Benchmark 10-year bond yields rose two basis points in their first January increase in five years and have climbed another four basis points this month to 7.82 percent as the RBI refrained from lowering borrowing costs for a second straight meeting.

“Structural reforms” in the Feb. 29 budget “that boost growth while controlling spending will create more space for monetary policy to support growth, while also ensuring that inflation” stays on course to hit the target of 5 percent in March 2017, the RBI said in its post-policy statement on Tuesday.

‘Rupee Penalized’

While rupee sovereign debt handed investors a return of 0.7 percent last month, it was the smallest for any January period since 2011, according to indexes compiled by Bloomberg. Returns were 8.1 percent last year and 16.5 percent in 2014, the best among major Asian markets for both the periods. Local-currency debt has returned 4.8 percent in Indonesia, 2 percent in Thailand and 1.5 percent in Malaysia so far this year.
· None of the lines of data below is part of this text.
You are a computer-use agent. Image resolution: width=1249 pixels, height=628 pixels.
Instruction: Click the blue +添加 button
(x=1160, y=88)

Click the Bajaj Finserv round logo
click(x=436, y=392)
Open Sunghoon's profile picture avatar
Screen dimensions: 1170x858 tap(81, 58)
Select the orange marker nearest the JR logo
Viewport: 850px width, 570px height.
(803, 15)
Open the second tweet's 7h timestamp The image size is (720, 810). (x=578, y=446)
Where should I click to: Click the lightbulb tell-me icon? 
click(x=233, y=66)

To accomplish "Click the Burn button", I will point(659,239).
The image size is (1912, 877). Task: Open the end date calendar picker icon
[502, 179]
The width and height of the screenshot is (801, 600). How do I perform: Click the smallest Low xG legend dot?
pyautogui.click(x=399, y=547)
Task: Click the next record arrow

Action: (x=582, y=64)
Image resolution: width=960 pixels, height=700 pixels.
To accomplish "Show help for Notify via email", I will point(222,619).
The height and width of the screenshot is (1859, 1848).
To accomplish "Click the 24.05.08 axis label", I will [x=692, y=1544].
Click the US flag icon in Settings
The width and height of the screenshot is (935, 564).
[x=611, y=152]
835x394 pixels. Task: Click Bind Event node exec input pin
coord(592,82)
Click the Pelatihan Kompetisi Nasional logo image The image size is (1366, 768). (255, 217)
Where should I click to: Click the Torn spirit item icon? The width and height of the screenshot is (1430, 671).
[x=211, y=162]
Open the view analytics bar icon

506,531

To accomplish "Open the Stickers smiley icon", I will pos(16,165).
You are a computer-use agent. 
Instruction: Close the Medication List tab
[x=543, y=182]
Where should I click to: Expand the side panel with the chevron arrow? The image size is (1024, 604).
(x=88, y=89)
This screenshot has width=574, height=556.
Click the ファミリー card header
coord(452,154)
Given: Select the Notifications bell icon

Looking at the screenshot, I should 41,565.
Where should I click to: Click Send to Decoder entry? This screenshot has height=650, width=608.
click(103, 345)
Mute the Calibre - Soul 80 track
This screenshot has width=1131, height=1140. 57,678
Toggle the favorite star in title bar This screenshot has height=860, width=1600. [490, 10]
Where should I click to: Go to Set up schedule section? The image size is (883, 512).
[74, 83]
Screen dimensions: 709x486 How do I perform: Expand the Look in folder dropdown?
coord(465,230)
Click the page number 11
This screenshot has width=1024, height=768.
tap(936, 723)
India’s bond underperformance is “coming off the back of a substantial outperformance,” said Caroline Gorman, a London-based investment manager at GAM International Management Ltd., whose team manages about $4 billion in emerging-market debt. “It may be that the rupee has been penalized this year to the extent it is viewed as an equity-sensitive currency, and in light of the poor performance of global equities so far this year.”

The benchmark S&P BSE Sensex index of shares has plunged 5.9 percent in 2016, including January’s 4.8 percent slump, as a China-led equity rout saw global funds pull out a net $1.7 billion from Indian stocks. The rupee weakened 2.2 percent this year through Friday. The currency extended losses on Monday, falling 0.3 percent to 67.8350 a dollar in Mumbai.

Sovereign debt could lose favor among investors if the fiscal-deficit targets are missed, RBI Governor Raghuram Rajan warned last month. “We should be very careful about jeopardizing our single most important strength during this period of global turmoil: macroeconomic stability,” he said.

“China growth concerns, falling oil prices and uncertainty around U.S. rates remain the dominant drivers of risk,” said Anders Faergemann, senior sovereign portfolio manager for emerging-markets fixed income in London at PineBridge Investments, which oversees more than $84 billion globally. “Although India remains more isolated from these themes than most emerging-market countries, Indian assets have not gone unscathed from the general risk aversion.”